My mother, Frieda Alfman Simon, was born on February 06, 1907 in Pensacola, Florida to Harry and Ernestine Alfman Here is a picture of her at the age of 25 as a dancer:
The family struggled and worked hard to provide a modest, middle-income life for us – me and my four sisters. I remember one day while still in college being driven home by my friend Ken after a night of study at the library. Ken and I grew up in El Paso together and were best friends. We still are though we live far apart. That night Ken and I spent of few minutes parked in our driveway before I got out of the car to go inside. We were staring at my darkened home (everyone was asleep) as Ken and I talked about our life and goals. I remember saying how much I wanted to repay my parents for the life and opportunity they were giving all of us kids. Mom especially since Dad was on the road most of the time – traveling salesman – and Mom worked and took care of all five of us. I was going to do that by helping them pay off the home mortgage one day so they could enjoy retirement together without real financial worries.
That retirement never arrived for either Mom or Dad. Dad died in 1967 at the age of 63. Mom died six years later on the evening of September 8, 1973.
The story picks up from The Actual Dance:
“I did not hear an orchestra play back then. I just listened as the two nurses, each holding a wrist from the opposite sides of the bed counted down. And as I heard them say: “She’s gone.” My eyes filled with tears. As I began to turn away from the bed I noticed out of the corner of my right eye a giant swirl, a spinning tuft of a cloud. At speed of light my head jerked from right to left as the tuft spun out of the room. In that instant I knew exactly what it was. I knew and I could not tell anyone, even Susan.”
What I saw – and on this Mother’s Day in 2014, thirty-one years later -- what I now understand -- was the ultimate gift from my mother.

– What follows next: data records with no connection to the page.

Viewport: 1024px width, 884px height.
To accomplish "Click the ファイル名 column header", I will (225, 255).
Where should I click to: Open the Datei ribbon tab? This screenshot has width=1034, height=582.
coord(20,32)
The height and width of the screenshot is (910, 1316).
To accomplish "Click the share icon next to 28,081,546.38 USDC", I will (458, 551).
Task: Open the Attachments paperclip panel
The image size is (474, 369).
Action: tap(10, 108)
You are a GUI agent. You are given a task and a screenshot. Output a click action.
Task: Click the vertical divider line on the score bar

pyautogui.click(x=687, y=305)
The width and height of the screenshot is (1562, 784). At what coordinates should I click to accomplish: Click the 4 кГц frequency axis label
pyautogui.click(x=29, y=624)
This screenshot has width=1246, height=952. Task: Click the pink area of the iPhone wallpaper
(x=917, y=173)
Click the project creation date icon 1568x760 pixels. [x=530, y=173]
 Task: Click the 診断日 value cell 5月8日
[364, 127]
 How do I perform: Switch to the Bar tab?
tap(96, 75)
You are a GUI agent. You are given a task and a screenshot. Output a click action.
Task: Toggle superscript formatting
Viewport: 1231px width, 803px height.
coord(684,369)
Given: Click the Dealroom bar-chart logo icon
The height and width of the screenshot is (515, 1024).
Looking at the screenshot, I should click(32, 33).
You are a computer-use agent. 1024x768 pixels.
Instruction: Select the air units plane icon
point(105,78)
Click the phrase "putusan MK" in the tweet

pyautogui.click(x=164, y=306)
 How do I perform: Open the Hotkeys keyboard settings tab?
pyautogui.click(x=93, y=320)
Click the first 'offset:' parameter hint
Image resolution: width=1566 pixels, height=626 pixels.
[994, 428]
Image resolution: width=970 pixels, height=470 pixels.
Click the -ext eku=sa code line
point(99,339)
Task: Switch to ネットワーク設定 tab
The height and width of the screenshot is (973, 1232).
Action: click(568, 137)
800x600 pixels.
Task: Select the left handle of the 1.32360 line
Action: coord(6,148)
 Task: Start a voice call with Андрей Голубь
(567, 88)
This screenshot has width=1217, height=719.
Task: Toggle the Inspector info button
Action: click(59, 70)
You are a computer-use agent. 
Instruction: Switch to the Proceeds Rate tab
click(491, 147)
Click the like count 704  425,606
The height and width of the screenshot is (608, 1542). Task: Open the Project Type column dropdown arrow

“… I have since come to understand that life exists in each of us in a tangible form and that the essence of who we are, beyond this physical body, exists and I was privileged to experience that life force exit my mother at the last breath.”
Through the grace of performing The Actual Dance I have come to understand that this was not a random act or a mistake. It was Mom manifesting herself in that briefest of instants to show me what life and love really mean.
Thanks Mom. It has only taken me 31 years to figure it out. I got it now.
My hope is that those who come to see The Actual Dance or engage the evolving materials and writings that you too experience this wonderful gift of insight from my mother.